THIS SENTENCE MUST HAVE A "WILL" in English! It is a common mistake for German and Czech speakers, (perhaps also Danish?) to leave out the "will" in English. In some languages (like German and Czech) you can use simple present constructs to infer future meaning. IN ENGLISH YOU CANNOT. As far as I understand, Danish also allows for this. Jeg betaler = I pay. But if you say "Jeg betaler i morgen", that cannot be translated into correct English without adding "will": I -WILL- pay tomorrow... In this case, by adding the -if- clause in English, you simply MUST also include -will-
Lingot awarded because "I'm paying if you design the dress" is the elegant solution to translating this in a way that sounds completely natural to (UK) English ears. "I'm paying" means you're offering to pay, you are about to pay, or can also mean "I am currently in the act of paying". Here it's the obvious translation for "Jeg betaler..."

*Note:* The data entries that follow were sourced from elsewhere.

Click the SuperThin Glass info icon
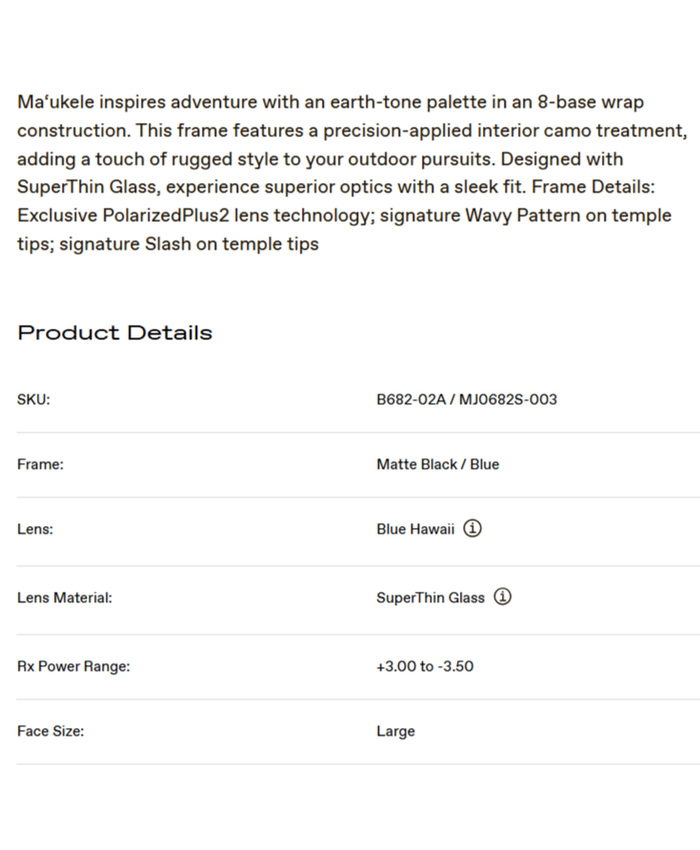 point(503,597)
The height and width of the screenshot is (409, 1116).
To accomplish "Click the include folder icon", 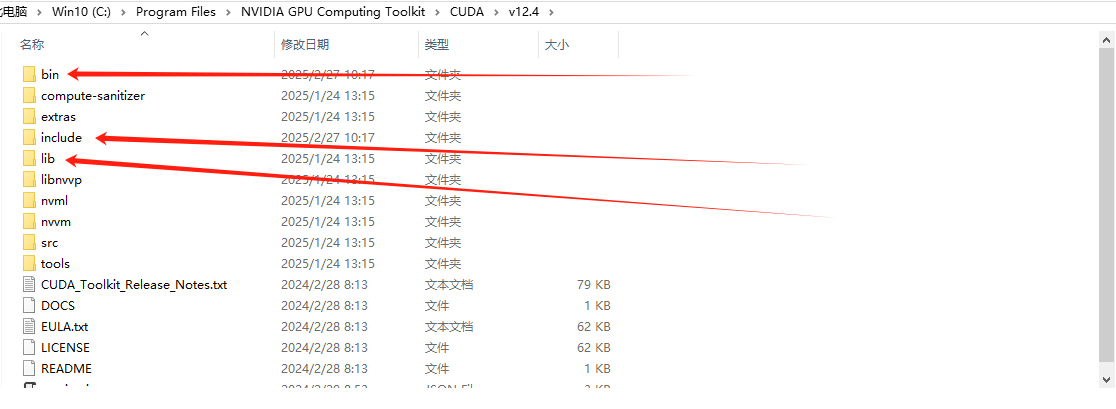I will pos(29,137).
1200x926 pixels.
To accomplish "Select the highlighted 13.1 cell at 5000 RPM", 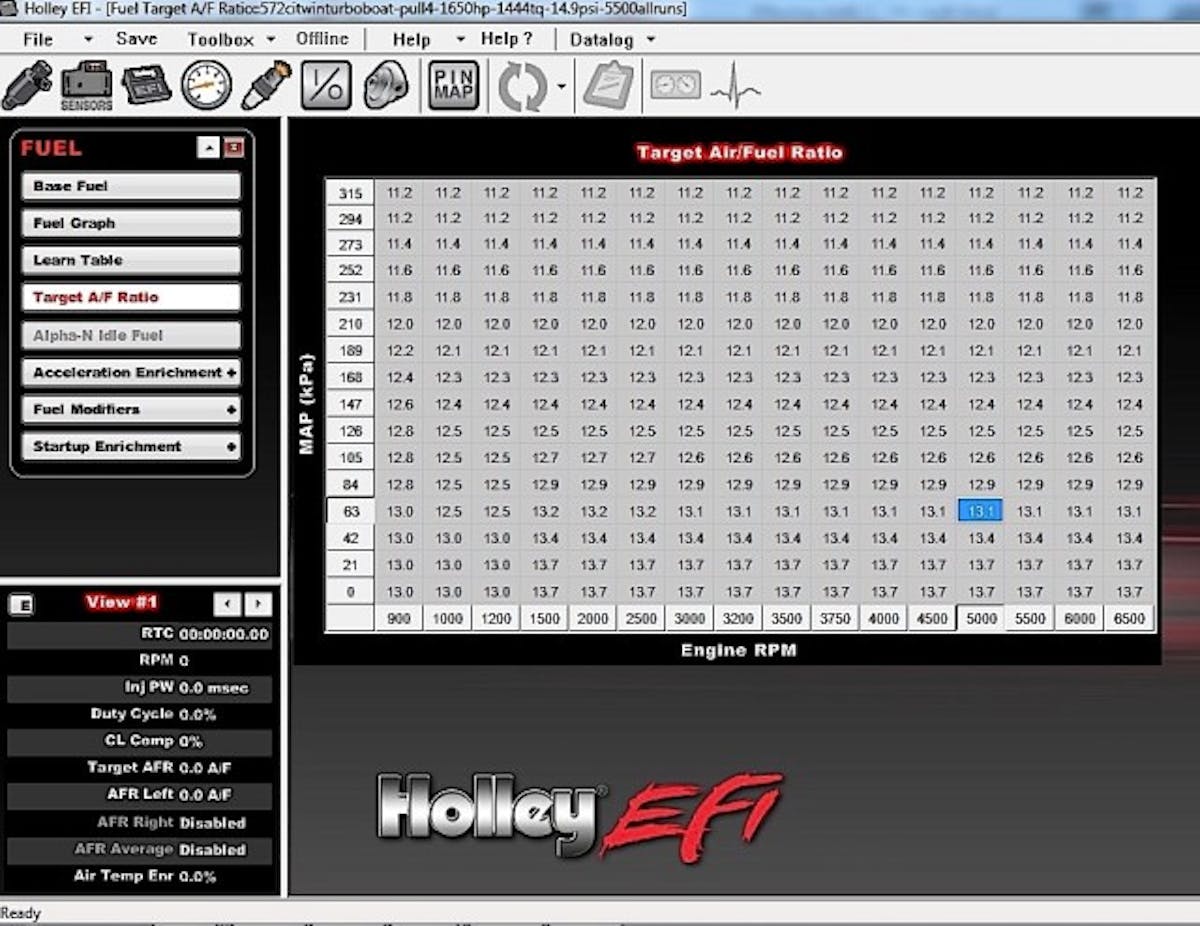I will pyautogui.click(x=980, y=511).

In this sentence, I wouldn't use the comma in the english translation, but in a german translation, I would so I'm not sure whether it's actually used like that in danish. It sort of looks weird to me, but then again, most danish I see in day-to-day-life is from facebook posts. everyone is lazy when it comes to commas on facebook so I might be wrong...
Well in this context, you can choose whether to use or not to use comma. In Danish we have something called a startkomma, which is a comma at the start of a dependent clause. You can choose to use this, or not to use this, but it must be done conscious.
When a dependent sentence comes first on the other hand, you must always use a comma.
We have other precepts for when to use comma, but I think it would be a too long explanation to go ower all of them :-)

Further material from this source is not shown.